## Directions
[1] In the text about Molly's hair salon, what color did Molly dye her hair?
[2] Reproduce the passage of the text about Molly's hair salon starting at "So unlike Molly’s." and ending at "a nervous breakdown.".

## Text
---*---

These days hair salons are like movie studios, filled with young, beautiful women with beautiful, long, thick  multi-hued tresses “foiled” ever so artistically. They are cutting, coloring,  practically caressing, their clients’  locks. These women – and men – consider themselves hair and makeup artists and use phrases like “color palette.” They are skin care professionals, too! Life-style gurus, even. To enter many Worcester hair salons today is to be swept up into  tranquil, luxurious worlds filled with lovely aromas, music, people, salon  furniture and shampoo dispensers. Places where stylists coo their flattery, offer you complimentary cups of chai tea  and dry your hair with the fluffiest towels! As if you’re Meryl Streep about to sashay down the Red Carpet!

So unlike Molly’s. As a little girl, even holding Ma’s hand, I was always a little afraid of Molly – of getting my haircut at Molly’s. First, she wasn’t beautiful  –  or even pretty. She looked like Johnny Rotten or Sid Vicious of the Sex Pistols. She cut her hair with a razor blade – very short and jagged. Then the lurid orange-yellow hair dye was poured on – Molly’s signature hair color. Until her death. Her hair was teased – spiked – out and up!  Laquered in place with a ton of hairspray…defying gravity. The first impression Molly made? She looked as if she was on the verge of a nervous breakdown.

Molly always wore a black plastic robe tied tightly around her waist – if you could locate it on her torso.  Molly was skinny as a tooth pick – her waist would be hard to define. She never glided down her rented corridor on Millbury Street, like she was some beautiful movie star, the way some hairstylists do today.  No, Molly always walked jack-knife straight, as if escaping a bloody car accident. She’d lurch from the sink with stiff towel, to the black no-nonsense barber’s chair you sat on, to her back room, closed off to the public by a heavy gold plastic shower curtain dragged across its entrance … for another pair of shears, or just a time out. It was a stressful affair.

Molly never smiled or made chit chat with us kids when she cut our hair. No “How do you like your new teacher at school?” or “How old are you now? My, you’re a big girl!” Stuff that hairstylists say to kids today to kiss up to their  helicopter moms who hover over the hairstylist with polite determination. Molly – and Ma – had no time for that clap trap. We were little kids – as significant as the  faded posters of the out-dated models with their old hairstyles that Molly had Scotch-taped to the walls.  At Molly’s, the women did the talking. About grown-up things. I shut my mouth and closed my eyes while Molly cut away and talked with Ma.

---*---

## Provided data

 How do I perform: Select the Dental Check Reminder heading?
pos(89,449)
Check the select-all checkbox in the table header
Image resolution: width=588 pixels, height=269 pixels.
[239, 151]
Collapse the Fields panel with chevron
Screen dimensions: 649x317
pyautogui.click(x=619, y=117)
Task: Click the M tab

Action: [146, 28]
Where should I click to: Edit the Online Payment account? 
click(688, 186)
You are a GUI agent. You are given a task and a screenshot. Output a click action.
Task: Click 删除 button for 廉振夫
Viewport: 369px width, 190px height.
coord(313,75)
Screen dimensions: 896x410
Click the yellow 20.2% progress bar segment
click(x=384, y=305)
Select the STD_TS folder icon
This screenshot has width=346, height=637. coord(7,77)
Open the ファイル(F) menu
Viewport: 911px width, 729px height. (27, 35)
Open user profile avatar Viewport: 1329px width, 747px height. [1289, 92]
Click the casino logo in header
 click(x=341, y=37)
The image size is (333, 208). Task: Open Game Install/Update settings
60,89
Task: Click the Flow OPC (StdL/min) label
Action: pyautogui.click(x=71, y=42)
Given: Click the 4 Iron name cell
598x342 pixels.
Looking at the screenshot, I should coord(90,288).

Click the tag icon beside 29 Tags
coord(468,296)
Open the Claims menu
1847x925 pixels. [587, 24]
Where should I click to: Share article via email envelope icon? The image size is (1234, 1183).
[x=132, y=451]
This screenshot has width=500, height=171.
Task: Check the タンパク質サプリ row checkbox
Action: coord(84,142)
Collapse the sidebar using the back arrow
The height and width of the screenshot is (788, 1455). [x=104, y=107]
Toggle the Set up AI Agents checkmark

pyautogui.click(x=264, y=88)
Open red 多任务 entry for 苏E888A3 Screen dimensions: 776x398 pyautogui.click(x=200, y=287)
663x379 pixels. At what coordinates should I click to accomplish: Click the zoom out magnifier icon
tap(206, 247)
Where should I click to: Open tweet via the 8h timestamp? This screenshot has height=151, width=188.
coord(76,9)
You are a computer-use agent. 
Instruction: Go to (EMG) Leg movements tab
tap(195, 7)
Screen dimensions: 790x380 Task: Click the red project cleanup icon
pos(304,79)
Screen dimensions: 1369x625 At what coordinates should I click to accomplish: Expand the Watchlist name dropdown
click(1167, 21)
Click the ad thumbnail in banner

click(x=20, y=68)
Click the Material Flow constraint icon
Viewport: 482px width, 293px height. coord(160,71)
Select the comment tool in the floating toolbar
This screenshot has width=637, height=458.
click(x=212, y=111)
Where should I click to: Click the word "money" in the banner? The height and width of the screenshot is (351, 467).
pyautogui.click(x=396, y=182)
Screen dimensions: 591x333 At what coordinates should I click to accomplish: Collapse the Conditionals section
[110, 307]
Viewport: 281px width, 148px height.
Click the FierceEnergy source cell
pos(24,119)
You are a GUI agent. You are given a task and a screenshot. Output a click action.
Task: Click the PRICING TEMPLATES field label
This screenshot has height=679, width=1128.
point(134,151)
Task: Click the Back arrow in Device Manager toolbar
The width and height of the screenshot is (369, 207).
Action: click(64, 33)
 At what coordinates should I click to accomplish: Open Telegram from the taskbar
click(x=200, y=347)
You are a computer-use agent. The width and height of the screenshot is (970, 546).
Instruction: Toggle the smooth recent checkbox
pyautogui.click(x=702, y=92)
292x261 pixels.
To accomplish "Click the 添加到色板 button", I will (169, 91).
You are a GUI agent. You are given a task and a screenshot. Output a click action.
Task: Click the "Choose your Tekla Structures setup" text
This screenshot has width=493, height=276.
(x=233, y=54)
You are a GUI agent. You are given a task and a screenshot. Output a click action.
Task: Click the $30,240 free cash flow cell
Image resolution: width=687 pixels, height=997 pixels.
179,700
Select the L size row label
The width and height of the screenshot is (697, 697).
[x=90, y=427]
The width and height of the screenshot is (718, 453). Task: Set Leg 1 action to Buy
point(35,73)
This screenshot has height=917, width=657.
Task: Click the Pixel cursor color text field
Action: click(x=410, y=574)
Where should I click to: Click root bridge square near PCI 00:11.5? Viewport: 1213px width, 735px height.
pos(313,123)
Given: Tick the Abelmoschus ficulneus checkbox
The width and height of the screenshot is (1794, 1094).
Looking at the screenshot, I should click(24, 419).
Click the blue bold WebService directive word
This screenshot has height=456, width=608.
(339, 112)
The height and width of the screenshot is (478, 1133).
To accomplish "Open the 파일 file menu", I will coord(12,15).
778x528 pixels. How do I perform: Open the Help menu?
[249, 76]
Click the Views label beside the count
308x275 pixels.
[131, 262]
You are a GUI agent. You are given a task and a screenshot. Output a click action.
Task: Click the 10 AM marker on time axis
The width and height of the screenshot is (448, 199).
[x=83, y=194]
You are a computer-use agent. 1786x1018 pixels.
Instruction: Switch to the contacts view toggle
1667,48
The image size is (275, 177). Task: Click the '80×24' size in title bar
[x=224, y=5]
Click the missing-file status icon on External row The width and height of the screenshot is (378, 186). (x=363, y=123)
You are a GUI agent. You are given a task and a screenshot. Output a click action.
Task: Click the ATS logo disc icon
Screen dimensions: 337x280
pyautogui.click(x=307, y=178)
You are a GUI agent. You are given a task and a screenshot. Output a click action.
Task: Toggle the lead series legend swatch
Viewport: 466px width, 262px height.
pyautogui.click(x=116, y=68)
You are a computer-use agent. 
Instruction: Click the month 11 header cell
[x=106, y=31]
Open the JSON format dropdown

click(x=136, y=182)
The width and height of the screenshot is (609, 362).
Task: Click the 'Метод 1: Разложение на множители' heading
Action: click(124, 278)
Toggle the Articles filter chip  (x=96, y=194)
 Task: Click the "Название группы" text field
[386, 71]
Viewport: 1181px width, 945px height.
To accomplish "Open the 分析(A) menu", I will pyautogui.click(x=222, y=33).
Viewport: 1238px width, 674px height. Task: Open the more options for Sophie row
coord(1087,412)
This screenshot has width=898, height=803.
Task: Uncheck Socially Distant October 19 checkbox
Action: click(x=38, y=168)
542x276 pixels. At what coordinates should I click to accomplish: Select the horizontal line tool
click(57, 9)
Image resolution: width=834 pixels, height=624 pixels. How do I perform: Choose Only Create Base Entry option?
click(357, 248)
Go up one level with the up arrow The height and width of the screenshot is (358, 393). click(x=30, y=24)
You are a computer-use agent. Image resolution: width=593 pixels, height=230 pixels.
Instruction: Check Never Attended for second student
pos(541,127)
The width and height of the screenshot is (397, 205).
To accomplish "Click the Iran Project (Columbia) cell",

---*---

## Full solutions
[1] A lurid orange-yellow.

[2]
So unlike Molly’s. As a little girl, even holding Ma’s hand, I was always a little afraid of Molly – of getting my haircut at Molly’s. First, she wasn’t beautiful  –  or even pretty. She looked like Johnny Rotten or Sid Vicious of the Sex Pistols. She cut her hair with a razor blade – very short and jagged. Then the lurid orange-yellow hair dye was poured on – Molly’s signature hair color. Until her death. Her hair was teased – spiked – out and up!  Laquered in place with a ton of hairspray…defying gravity. The first impression Molly made? She looked as if she was on the verge of a nervous breakdown.